--- Selected text ---
..............................

Andrew Bird Ogden Theater February 26, 2009
Last night was the first time I looked down on Andrew Bird. It didn’t seem quite right. Pressed against the balcony railing at the Ogden, a leader among lemmings pushing and stretching toward the cliff, and the sea of people below, I saw the writing on the top of his socks. Red, stark script stitching the white tips of his toes to the tight black cotton that rounded his heels and disappeared into his slacks. All melting into his striped, and patterned, rich burgundy rug; a safe space as misplaced as the man, rectangular against the curves of the stage.
I towered above his gramophone cones and bandmates too, both of which multiply with each tour. This go-round, the long-haired homely fellow who made Bird’s duo with Martin Dosh a trio in 2008 is more manicured and mod. He is leaner; his hair cropped and British. Behind him, now, there’s a new doughy, homely, long-haired fellow, sometimes filling in unnoticed silence with deep pulses from his bass guitar, other times bringing album tracks to life with a clarinet or an alto sax. Always unassuming. As far as I can tell, he’s not so much a band member (that status comes in time) as he’s another piece of equipment. Hi-tech and versatile.

..............................

--- Written problem a ---
Quote word for word the lines of the records starting at the one containing "Select the pill-shaped" and ending at the one containing "click(265, 8)".

Records from a pointing dataset:

..............................

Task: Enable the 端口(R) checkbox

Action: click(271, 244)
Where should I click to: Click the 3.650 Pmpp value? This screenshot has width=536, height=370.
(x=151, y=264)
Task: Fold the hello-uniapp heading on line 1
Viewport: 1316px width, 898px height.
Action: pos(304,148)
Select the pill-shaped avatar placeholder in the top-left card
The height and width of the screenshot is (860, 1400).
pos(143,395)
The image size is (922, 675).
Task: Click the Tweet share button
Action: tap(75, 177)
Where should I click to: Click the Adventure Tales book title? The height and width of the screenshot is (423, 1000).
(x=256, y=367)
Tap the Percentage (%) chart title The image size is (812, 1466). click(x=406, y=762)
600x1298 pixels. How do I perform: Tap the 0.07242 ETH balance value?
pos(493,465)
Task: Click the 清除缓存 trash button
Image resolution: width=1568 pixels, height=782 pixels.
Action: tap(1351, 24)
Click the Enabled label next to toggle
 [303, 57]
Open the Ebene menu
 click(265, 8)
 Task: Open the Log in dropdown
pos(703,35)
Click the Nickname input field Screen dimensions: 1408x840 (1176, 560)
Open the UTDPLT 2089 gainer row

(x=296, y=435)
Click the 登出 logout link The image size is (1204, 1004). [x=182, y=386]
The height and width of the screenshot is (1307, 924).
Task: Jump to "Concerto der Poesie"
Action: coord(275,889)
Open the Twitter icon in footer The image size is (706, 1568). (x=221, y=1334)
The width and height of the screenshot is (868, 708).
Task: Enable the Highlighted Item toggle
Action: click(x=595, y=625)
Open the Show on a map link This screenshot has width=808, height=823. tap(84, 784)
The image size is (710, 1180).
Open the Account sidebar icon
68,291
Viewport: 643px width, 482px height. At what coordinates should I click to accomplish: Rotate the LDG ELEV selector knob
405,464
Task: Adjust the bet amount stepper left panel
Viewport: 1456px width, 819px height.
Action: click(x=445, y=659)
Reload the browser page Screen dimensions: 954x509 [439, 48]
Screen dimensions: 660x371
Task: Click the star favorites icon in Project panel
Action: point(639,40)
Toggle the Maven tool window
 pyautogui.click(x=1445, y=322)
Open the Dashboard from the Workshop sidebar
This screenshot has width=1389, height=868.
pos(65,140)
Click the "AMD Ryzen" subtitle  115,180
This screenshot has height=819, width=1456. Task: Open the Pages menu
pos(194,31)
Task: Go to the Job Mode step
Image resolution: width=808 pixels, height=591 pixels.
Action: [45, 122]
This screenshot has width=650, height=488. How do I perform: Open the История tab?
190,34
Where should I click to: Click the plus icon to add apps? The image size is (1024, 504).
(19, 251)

..............................

--- Written problem b ---
Extend the review of the Andrew Bird show at the Ogden Theater from where it stops.

--- Written answer a ---
Select the pill-shaped avatar placeholder in the top-left card
The height and width of the screenshot is (860, 1400).
pos(143,395)
The image size is (922, 675).
Task: Click the Tweet share button
Action: tap(75, 177)
Where should I click to: Click the Adventure Tales book title? The height and width of the screenshot is (423, 1000).
(x=256, y=367)
Tap the Percentage (%) chart title The image size is (812, 1466). click(x=406, y=762)
600x1298 pixels. How do I perform: Tap the 0.07242 ETH balance value?
pos(493,465)
Task: Click the 清除缓存 trash button
Image resolution: width=1568 pixels, height=782 pixels.
Action: tap(1351, 24)
Click the Enabled label next to toggle
 [303, 57]
Open the Ebene menu
 click(265, 8)

--- Written answer b ---
Unlike his accoutrements, Mr. Bird seems to be shrinking. His blazer hangs on his frame, despite precise tailoring, unable (or unwilling) to hide the thinness of his neck or the precise lines of his jaw. But it doesn’t need to. His waifishness suits him. I doubt he eats. I just can’t picture it. Somehow, he seems too dignified. Eating is so human. He is ethereal. Otherworldly. How else could he balance so many rhythms and melodies at once, with grace, making sure that every one got a chance to glimmer in the darkness. And who but a celestial could stretch tenuous to tenuousness with promises of snacks at the apocalypse and convince his dewy-eye Disney bride, to let him tie her wrists with leather.
On his left, always on the left, behind his gold and glitter kit--symbols ringed with bells and other percussives--and flanked by his double-decked keyboard wired for looping, Martin Dosh does his part. Though he’s a genius with sound and rhythm in his own right, he’s been with Andrew Bird for several years now. The first Mr. Bird welcomed to his one man show. Perhaps being part of an Andrew Bird Project is satisfying enough to give up on his own headline, or at least consistently keep him out of Minnesota winters. I could imagine that. More likely, Martin Dosh feels it just as the couple cuddling behind me--being in the presence of genius is narcotic.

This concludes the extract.